## Work request
Repeat the data exactly as it appears.

** Data for review follows **

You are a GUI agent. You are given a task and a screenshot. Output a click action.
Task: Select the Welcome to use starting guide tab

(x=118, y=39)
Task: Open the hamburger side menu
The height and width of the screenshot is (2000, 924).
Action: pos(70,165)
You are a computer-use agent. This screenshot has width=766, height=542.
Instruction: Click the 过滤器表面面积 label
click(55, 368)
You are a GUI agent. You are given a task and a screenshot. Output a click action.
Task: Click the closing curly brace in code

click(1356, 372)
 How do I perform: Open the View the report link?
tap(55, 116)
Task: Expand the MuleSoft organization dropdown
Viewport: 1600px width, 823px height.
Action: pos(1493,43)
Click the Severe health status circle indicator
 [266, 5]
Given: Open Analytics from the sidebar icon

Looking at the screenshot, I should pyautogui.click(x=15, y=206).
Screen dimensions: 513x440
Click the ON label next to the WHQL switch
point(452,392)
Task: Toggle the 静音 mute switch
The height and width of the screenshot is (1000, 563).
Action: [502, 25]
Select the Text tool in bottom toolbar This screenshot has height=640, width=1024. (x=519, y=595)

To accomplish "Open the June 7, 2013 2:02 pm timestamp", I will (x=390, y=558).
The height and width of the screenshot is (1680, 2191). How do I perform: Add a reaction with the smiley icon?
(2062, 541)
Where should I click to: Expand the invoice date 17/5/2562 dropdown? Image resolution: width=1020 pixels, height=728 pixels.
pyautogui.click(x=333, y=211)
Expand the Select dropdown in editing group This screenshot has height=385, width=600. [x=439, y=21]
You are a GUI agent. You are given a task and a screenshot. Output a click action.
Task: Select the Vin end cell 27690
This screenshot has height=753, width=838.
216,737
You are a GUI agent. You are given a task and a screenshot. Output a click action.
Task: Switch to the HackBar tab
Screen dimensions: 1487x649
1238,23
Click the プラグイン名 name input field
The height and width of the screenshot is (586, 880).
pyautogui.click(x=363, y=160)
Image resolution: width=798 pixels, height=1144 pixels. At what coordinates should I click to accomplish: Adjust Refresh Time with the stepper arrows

** End of Data for review **

## Response to the task
You are a GUI agent. You are given a task and a screenshot. Output a click action.
Task: Select the Welcome to use starting guide tab

(x=118, y=39)
Task: Open the hamburger side menu
The height and width of the screenshot is (2000, 924).
Action: pos(70,165)
You are a computer-use agent. This screenshot has width=766, height=542.
Instruction: Click the 过滤器表面面积 label
click(55, 368)
You are a GUI agent. You are given a task and a screenshot. Output a click action.
Task: Click the closing curly brace in code

click(1356, 372)
 How do I perform: Open the View the report link?
tap(55, 116)
Task: Expand the MuleSoft organization dropdown
Viewport: 1600px width, 823px height.
Action: pos(1493,43)
Click the Severe health status circle indicator
 [266, 5]
Given: Open Analytics from the sidebar icon

Looking at the screenshot, I should pyautogui.click(x=15, y=206).
Screen dimensions: 513x440
Click the ON label next to the WHQL switch
point(452,392)
Task: Toggle the 静音 mute switch
The height and width of the screenshot is (1000, 563).
Action: [502, 25]
Select the Text tool in bottom toolbar This screenshot has height=640, width=1024. (x=519, y=595)

To accomplish "Open the June 7, 2013 2:02 pm timestamp", I will (x=390, y=558).
The height and width of the screenshot is (1680, 2191). How do I perform: Add a reaction with the smiley icon?
(2062, 541)
Where should I click to: Expand the invoice date 17/5/2562 dropdown? Image resolution: width=1020 pixels, height=728 pixels.
pyautogui.click(x=333, y=211)
Expand the Select dropdown in editing group This screenshot has height=385, width=600. [x=439, y=21]
You are a GUI agent. You are given a task and a screenshot. Output a click action.
Task: Select the Vin end cell 27690
This screenshot has height=753, width=838.
216,737
You are a GUI agent. You are given a task and a screenshot. Output a click action.
Task: Switch to the HackBar tab
Screen dimensions: 1487x649
1238,23
Click the プラグイン名 name input field
The height and width of the screenshot is (586, 880).
pyautogui.click(x=363, y=160)
Image resolution: width=798 pixels, height=1144 pixels. At what coordinates should I click to accomplish: Adjust Refresh Time with the stepper arrows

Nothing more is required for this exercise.